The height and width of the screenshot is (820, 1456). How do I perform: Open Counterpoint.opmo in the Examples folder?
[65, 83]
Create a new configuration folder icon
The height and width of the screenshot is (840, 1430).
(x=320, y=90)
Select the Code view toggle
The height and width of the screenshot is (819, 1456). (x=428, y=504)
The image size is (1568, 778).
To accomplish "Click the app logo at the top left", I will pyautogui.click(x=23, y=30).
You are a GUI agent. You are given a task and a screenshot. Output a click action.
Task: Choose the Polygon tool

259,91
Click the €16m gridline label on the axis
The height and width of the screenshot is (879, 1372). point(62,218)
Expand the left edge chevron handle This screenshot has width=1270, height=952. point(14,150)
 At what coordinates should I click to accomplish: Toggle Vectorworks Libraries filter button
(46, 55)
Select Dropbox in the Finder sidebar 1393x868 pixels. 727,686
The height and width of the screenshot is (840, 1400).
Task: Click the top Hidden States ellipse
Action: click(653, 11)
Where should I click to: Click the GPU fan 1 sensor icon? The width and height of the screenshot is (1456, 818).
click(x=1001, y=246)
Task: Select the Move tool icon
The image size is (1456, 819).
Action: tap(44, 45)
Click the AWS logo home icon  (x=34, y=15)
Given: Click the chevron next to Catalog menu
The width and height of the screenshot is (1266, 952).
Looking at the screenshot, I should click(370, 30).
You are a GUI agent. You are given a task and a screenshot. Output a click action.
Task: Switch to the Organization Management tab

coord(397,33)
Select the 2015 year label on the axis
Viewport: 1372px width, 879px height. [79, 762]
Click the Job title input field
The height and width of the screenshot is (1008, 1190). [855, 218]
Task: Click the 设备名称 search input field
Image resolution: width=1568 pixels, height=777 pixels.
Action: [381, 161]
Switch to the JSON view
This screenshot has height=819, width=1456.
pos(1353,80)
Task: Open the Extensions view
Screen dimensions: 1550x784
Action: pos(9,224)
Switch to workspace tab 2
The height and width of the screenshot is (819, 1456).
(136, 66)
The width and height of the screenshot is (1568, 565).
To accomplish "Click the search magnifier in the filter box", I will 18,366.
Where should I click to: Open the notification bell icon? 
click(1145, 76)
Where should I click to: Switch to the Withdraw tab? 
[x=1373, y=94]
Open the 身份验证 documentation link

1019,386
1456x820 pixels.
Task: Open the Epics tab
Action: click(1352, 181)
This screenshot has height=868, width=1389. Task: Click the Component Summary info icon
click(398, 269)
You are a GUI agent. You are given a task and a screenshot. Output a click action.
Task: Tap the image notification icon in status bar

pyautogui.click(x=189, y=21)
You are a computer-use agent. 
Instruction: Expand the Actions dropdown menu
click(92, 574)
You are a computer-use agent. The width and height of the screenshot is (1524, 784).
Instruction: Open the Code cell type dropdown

☆ ☆ ☆ ☆ ☆

Each entry is to be returned in full, character for character.

Answer for this exercise —
The height and width of the screenshot is (820, 1456). How do I perform: Open Counterpoint.opmo in the Examples folder?
[65, 83]
Create a new configuration folder icon
The height and width of the screenshot is (840, 1430).
(x=320, y=90)
Select the Code view toggle
The height and width of the screenshot is (819, 1456). (x=428, y=504)
The image size is (1568, 778).
To accomplish "Click the app logo at the top left", I will pyautogui.click(x=23, y=30).
You are a GUI agent. You are given a task and a screenshot. Output a click action.
Task: Choose the Polygon tool

259,91
Click the €16m gridline label on the axis
The height and width of the screenshot is (879, 1372). point(62,218)
Expand the left edge chevron handle This screenshot has width=1270, height=952. point(14,150)
 At what coordinates should I click to accomplish: Toggle Vectorworks Libraries filter button
(46, 55)
Select Dropbox in the Finder sidebar 1393x868 pixels. 727,686
The height and width of the screenshot is (840, 1400).
Task: Click the top Hidden States ellipse
Action: click(653, 11)
Where should I click to: Click the GPU fan 1 sensor icon? The width and height of the screenshot is (1456, 818).
click(x=1001, y=246)
Task: Select the Move tool icon
The image size is (1456, 819).
Action: tap(44, 45)
Click the AWS logo home icon  (x=34, y=15)
Given: Click the chevron next to Catalog menu
The width and height of the screenshot is (1266, 952).
Looking at the screenshot, I should click(370, 30).
You are a GUI agent. You are given a task and a screenshot. Output a click action.
Task: Switch to the Organization Management tab

coord(397,33)
Select the 2015 year label on the axis
Viewport: 1372px width, 879px height. [79, 762]
Click the Job title input field
The height and width of the screenshot is (1008, 1190). [855, 218]
Task: Click the 设备名称 search input field
Image resolution: width=1568 pixels, height=777 pixels.
Action: [381, 161]
Switch to the JSON view
This screenshot has height=819, width=1456.
pos(1353,80)
Task: Open the Extensions view
Screen dimensions: 1550x784
Action: pos(9,224)
Switch to workspace tab 2
The height and width of the screenshot is (819, 1456).
(136, 66)
The width and height of the screenshot is (1568, 565).
To accomplish "Click the search magnifier in the filter box", I will 18,366.
Where should I click to: Open the notification bell icon? 
click(1145, 76)
Where should I click to: Switch to the Withdraw tab? 
[x=1373, y=94]
Open the 身份验证 documentation link

1019,386
1456x820 pixels.
Task: Open the Epics tab
Action: click(1352, 181)
This screenshot has height=868, width=1389. Task: Click the Component Summary info icon
click(398, 269)
You are a GUI agent. You are given a task and a screenshot. Output a click action.
Task: Tap the image notification icon in status bar

pyautogui.click(x=189, y=21)
You are a computer-use agent. 
Instruction: Expand the Actions dropdown menu
click(92, 574)
You are a computer-use agent. The width and height of the screenshot is (1524, 784).
Instruction: Open the Code cell type dropdown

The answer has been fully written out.